[Collected data entries]
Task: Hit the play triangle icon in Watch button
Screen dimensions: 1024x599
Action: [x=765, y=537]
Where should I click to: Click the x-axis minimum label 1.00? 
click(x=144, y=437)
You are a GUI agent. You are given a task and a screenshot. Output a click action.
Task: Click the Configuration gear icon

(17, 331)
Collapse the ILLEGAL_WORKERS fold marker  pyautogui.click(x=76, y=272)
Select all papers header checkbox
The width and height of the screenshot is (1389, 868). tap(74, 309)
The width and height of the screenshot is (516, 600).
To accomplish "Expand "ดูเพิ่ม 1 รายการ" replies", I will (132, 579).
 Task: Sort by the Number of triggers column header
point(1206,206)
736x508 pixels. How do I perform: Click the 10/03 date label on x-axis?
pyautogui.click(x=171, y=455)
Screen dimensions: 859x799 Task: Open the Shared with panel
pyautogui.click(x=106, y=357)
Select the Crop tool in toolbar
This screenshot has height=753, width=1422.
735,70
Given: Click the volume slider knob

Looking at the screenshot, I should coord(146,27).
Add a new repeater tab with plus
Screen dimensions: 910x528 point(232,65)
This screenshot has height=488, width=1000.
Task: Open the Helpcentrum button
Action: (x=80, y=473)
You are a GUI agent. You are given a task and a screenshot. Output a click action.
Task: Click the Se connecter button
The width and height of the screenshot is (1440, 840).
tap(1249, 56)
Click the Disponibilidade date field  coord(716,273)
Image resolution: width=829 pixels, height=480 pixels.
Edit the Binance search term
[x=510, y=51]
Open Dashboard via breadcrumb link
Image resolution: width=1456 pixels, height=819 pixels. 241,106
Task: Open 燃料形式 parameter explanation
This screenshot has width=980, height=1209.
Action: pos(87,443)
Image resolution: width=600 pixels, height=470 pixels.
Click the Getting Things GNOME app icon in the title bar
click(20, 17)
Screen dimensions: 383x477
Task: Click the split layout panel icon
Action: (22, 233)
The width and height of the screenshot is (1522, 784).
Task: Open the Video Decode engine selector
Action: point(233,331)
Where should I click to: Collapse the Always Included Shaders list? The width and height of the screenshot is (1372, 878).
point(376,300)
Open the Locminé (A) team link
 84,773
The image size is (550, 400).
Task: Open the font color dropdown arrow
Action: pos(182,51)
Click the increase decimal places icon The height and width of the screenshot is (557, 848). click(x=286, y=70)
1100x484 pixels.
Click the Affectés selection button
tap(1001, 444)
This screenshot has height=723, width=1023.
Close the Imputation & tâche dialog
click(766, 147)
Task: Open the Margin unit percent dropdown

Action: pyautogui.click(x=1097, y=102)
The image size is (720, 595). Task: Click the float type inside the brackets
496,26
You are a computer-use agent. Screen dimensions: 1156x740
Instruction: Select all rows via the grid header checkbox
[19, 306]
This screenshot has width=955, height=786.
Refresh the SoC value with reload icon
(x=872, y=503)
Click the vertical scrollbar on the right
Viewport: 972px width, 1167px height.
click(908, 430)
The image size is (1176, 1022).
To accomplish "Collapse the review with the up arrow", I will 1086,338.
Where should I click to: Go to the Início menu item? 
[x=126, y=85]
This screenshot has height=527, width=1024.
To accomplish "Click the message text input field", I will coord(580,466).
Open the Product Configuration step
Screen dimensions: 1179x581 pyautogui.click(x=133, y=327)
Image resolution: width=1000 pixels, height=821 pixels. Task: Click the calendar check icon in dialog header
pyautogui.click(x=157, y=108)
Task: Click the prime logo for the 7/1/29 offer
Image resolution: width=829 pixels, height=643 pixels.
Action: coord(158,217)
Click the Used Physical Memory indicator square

▶ **Exercise prompt**: Which lines in the material contain the word "dialog"? Find each one and copy it in full.

▶ **Answer to this task**:
Close the Imputation & tâche dialog
Image resolution: width=1000 pixels, height=821 pixels. Task: Click the calendar check icon in dialog header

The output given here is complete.